_WORK ITEM:_ Starting at the first line of the listing below and ending at the line with "Given: Open help via the question mark icon", copy each line exactly.

((

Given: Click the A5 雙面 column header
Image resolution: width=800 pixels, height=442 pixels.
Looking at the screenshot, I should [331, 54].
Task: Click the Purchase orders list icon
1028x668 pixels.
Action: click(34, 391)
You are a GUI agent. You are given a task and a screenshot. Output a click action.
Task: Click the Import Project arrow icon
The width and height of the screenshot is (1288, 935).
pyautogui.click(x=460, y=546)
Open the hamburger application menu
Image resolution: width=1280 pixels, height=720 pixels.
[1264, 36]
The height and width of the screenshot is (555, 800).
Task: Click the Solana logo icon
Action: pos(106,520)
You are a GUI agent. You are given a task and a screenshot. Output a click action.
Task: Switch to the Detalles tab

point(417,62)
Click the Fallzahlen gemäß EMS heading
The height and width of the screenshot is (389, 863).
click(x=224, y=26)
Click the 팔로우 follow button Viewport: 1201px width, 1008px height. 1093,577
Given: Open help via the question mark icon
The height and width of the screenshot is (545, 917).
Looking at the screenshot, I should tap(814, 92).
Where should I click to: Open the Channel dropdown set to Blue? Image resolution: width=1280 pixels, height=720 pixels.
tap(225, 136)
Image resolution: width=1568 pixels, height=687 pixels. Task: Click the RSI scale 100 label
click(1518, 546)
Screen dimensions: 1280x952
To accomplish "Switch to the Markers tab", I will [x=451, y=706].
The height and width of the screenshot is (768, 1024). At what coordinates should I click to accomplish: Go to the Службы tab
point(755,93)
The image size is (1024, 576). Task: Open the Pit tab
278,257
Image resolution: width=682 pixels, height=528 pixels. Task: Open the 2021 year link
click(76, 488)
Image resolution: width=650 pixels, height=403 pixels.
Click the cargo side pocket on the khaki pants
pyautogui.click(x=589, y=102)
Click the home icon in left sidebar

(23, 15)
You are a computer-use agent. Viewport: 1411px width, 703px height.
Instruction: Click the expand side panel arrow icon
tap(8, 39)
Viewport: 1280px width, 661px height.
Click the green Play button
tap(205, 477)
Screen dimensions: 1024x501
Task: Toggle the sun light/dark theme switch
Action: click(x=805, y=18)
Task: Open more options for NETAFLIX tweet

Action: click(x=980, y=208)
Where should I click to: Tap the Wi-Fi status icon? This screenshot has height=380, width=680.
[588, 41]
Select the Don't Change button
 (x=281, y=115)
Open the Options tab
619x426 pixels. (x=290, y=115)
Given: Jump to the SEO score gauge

))

_ANSWER FOR THE TASK:_
Given: Click the A5 雙面 column header
Image resolution: width=800 pixels, height=442 pixels.
Looking at the screenshot, I should [331, 54].
Task: Click the Purchase orders list icon
1028x668 pixels.
Action: click(34, 391)
You are a GUI agent. You are given a task and a screenshot. Output a click action.
Task: Click the Import Project arrow icon
The width and height of the screenshot is (1288, 935).
pyautogui.click(x=460, y=546)
Open the hamburger application menu
Image resolution: width=1280 pixels, height=720 pixels.
[1264, 36]
The height and width of the screenshot is (555, 800).
Task: Click the Solana logo icon
Action: pos(106,520)
You are a GUI agent. You are given a task and a screenshot. Output a click action.
Task: Switch to the Detalles tab

point(417,62)
Click the Fallzahlen gemäß EMS heading
The height and width of the screenshot is (389, 863).
click(x=224, y=26)
Click the 팔로우 follow button Viewport: 1201px width, 1008px height. 1093,577
Given: Open help via the question mark icon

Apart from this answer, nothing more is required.